Document:
Of course there is a workaround.  To that end, consider the small def from a series I maintain, that shows how to recast an ndarray with a single dtype to a named structured array and a recarray.  Once you have fiddled with the parts, you can 

  • determine the unique records (aka rows)
  • get them in sorted order or
  • maintain the original order of the data

 

# ----------------------------------------------------------------------
# num_42 comment line above def
def num_42():
    """(num_42)...unique while maintaining order from the original array
    :Requires: import numpy as np
    :--------
    :Notes:  see my blog for format posts, there are several
    :-----
    : format tips
    : simple  ["f{}".format(i) for i in range(2)]
    :         ['f0', 'f1']
    : padded  ["a{:0>{}}".format(i,3) for i in range(5)]
    :         ['a000', 'a001', 'a002', 'a003', 'a004']
    """

    a = np.array([[2, 0], [1, 0], [0, 1], [1, 0], [1, 2], [1, 2]])
    shp = a.shape
    dt_name = a.dtype.name
    flds = ["f{:0>{}}".format(i,2) for i in range(shp[1])]
    dt = [(fld, dt_name) for fld in flds]
    b = a.view(dtype=dt).squeeze()  # type=np.recarray,
    c, idx = np.unique(b, return_index=True)
    d = b[idx]
    return a, b, c, idx, d

 

The results are pretty well as expected.  

  1. Array 'a' has a uniform dtype.
  2. The shape and dtype name were used to produce a set of field names (see flds and dt construction).
  3. Once the dtype was constructed, a structured or recarray can be created ( 'b' as structured  array).
  4. The unique values in array 'b' are returned in sorted order ( array 'c', see line 21)
  5. The indices of the first occurrence of the unique values are also returned (indices, idx, see line 21)
  6. The input structured array, 'b', was then sliced using the indices obtained.
>>> a
array([[2, 0],
       [1, 0],
       [0, 1],
       [1, 0],
       [1, 2],
       [1, 2]])
>>> b
array([(2, 0), (1, 0), (0, 1), (1, 0), (1, 2), (1, 2)],
      dtype=[('f00', '<i8'), ('f01', '<i8')])
>>> c
array([(0, 1), (1, 0), (1, 2), (2, 0)],
      dtype=[('f00', '<i8'), ('f01', '<i8')])
>>> idx
array([2, 1, 4, 0])
>>> d
array([(0, 1), (1, 0), (1, 2), (2, 0)],
      dtype=[('f00', '<i8'), ('f01', '<i8')])
>>> # or via original order.... just sort the indices
>>> idx_2 = np.sort(idx)
>>> idx_2
array([0, 1, 2, 4])
>>> b[idx_2]
array([(2, 0), (1, 0), (0, 1), (1, 2)],
      dtype=[('f00', '<i8'), ('f01', '<i8')])

Entries supplied:

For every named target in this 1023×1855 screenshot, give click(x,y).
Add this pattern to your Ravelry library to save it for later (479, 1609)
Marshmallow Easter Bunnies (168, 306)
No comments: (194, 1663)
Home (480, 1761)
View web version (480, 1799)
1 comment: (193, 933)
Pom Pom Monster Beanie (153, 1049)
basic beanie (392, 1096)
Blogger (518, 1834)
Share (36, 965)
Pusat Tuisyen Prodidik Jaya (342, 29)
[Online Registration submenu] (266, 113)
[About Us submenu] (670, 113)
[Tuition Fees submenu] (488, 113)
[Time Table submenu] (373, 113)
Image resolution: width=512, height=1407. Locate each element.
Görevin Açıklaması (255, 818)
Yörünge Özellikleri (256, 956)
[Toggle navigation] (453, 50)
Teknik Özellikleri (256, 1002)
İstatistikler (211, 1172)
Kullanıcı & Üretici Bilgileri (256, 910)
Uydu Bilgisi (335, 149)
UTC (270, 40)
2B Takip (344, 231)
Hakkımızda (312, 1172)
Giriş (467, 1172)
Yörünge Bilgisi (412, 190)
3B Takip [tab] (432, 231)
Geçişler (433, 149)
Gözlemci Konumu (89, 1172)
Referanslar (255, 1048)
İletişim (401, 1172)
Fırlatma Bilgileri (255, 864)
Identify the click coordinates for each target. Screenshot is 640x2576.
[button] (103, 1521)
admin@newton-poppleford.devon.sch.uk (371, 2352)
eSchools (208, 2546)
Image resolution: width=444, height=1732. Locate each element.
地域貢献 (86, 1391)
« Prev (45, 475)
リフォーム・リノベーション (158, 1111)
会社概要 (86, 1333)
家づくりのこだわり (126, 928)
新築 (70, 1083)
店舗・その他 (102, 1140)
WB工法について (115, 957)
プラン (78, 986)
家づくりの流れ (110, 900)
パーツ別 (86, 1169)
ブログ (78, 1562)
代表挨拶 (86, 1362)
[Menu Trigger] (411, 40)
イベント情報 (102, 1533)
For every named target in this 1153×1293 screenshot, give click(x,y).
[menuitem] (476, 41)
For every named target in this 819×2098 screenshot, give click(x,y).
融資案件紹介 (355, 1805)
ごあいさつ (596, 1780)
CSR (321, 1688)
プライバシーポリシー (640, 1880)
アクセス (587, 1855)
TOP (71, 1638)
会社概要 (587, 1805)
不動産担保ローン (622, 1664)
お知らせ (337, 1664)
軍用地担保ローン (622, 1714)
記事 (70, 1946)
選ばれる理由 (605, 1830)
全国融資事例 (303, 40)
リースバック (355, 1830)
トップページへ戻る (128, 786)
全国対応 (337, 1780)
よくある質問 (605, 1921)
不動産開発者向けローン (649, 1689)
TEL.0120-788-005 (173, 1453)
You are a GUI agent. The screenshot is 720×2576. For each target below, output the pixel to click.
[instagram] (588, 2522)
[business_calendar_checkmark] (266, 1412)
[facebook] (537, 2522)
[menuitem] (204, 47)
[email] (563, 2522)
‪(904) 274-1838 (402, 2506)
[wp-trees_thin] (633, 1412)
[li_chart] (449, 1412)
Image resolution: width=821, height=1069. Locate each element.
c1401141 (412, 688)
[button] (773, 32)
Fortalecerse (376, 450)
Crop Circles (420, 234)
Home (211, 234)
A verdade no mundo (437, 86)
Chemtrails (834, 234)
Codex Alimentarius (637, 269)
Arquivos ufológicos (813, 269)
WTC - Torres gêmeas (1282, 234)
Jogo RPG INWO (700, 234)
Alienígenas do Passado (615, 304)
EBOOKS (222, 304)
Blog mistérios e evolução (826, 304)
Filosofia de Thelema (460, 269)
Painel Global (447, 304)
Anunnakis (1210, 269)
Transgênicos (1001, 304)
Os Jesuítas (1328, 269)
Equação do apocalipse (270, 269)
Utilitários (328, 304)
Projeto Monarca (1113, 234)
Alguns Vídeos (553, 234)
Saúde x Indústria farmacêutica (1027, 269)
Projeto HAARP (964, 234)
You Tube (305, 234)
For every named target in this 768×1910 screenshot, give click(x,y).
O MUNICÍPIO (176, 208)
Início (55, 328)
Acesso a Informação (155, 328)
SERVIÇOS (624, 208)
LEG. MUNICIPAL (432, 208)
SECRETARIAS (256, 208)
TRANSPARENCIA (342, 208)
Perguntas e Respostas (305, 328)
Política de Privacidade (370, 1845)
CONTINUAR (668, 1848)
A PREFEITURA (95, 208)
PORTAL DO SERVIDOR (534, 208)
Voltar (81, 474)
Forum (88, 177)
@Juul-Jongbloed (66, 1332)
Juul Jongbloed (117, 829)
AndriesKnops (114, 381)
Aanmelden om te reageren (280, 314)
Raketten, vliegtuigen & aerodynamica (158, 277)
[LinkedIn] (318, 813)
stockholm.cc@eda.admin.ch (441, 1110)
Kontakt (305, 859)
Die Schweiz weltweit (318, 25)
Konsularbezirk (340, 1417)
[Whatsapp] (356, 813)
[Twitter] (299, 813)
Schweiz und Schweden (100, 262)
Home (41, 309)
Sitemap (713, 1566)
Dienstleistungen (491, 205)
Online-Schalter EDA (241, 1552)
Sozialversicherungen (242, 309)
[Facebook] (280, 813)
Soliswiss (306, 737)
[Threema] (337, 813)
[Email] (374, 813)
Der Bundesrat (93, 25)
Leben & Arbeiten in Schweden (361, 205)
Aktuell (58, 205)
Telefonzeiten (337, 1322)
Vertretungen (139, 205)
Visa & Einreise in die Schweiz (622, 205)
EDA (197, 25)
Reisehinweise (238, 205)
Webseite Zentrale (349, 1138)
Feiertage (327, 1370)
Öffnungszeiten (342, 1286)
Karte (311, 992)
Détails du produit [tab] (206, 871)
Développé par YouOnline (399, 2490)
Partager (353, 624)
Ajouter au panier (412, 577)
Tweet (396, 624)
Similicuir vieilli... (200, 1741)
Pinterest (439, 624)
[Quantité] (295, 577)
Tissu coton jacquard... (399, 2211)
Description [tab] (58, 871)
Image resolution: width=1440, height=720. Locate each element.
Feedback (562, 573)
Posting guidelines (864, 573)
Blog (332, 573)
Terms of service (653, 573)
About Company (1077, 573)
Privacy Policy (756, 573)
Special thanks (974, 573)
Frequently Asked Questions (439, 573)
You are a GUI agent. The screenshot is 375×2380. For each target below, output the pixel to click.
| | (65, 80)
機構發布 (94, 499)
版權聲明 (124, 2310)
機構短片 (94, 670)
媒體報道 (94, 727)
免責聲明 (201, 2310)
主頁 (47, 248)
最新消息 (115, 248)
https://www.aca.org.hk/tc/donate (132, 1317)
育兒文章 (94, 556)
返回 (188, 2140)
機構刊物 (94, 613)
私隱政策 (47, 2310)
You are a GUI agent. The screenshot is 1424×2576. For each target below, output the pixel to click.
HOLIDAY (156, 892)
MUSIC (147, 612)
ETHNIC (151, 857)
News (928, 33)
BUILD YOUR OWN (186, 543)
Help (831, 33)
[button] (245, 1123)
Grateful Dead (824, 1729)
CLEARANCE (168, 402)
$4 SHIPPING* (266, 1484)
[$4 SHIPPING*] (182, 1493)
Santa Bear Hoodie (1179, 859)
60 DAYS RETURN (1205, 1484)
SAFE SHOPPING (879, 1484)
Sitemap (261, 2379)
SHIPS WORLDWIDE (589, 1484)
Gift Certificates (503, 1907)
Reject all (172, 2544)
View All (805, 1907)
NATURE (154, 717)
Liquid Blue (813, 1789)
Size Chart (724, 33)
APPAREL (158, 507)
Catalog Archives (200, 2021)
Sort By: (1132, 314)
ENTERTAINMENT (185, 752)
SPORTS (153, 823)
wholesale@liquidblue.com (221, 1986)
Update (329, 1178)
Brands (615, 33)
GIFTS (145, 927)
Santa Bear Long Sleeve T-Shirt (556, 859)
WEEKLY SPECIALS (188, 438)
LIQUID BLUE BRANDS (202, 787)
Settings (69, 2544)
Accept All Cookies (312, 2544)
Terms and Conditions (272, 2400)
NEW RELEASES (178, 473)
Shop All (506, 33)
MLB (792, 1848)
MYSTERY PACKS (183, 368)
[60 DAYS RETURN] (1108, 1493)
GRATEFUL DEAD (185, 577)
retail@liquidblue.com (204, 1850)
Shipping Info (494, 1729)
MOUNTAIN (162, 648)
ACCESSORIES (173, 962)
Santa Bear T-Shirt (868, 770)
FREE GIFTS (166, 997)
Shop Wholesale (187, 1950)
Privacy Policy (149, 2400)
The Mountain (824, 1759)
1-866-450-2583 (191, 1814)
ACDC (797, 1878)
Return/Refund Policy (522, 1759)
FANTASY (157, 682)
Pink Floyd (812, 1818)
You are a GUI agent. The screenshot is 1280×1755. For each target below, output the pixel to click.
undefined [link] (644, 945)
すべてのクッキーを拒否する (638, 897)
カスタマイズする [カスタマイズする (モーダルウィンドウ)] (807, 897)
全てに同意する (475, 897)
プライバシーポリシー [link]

Given problem 1:
Answer these questions about the NumPy text:
(a) Which two field names appear in the dtype of array 'b'?
(b) What values does the text show for idx?
(c) What values does idx_2 hold after the indices are sorted?
Given problem 2: In the listing, take everything from the line containing "Pink Floyd (812, 1818)" down to the end and write it out again. Swap "link" for "anchor" and leave everything else unchanged.
The listing has no connection to the NumPy text that precedes it.

Full output 1:
(a) 'f00' and 'f01'
(b) array([2, 1, 4, 0])
(c) array([0, 1, 2, 4])

Full output 2:
Pink Floyd (812, 1818)
You are a GUI agent. The screenshot is 1280×1755. For each target below, output the pixel to click.
undefined [anchor] (644, 945)
すべてのクッキーを拒否する (638, 897)
カスタマイズする [カスタマイズする (モーダルウィンドウ)] (807, 897)
全てに同意する (475, 897)
プライバシーポリシー [anchor]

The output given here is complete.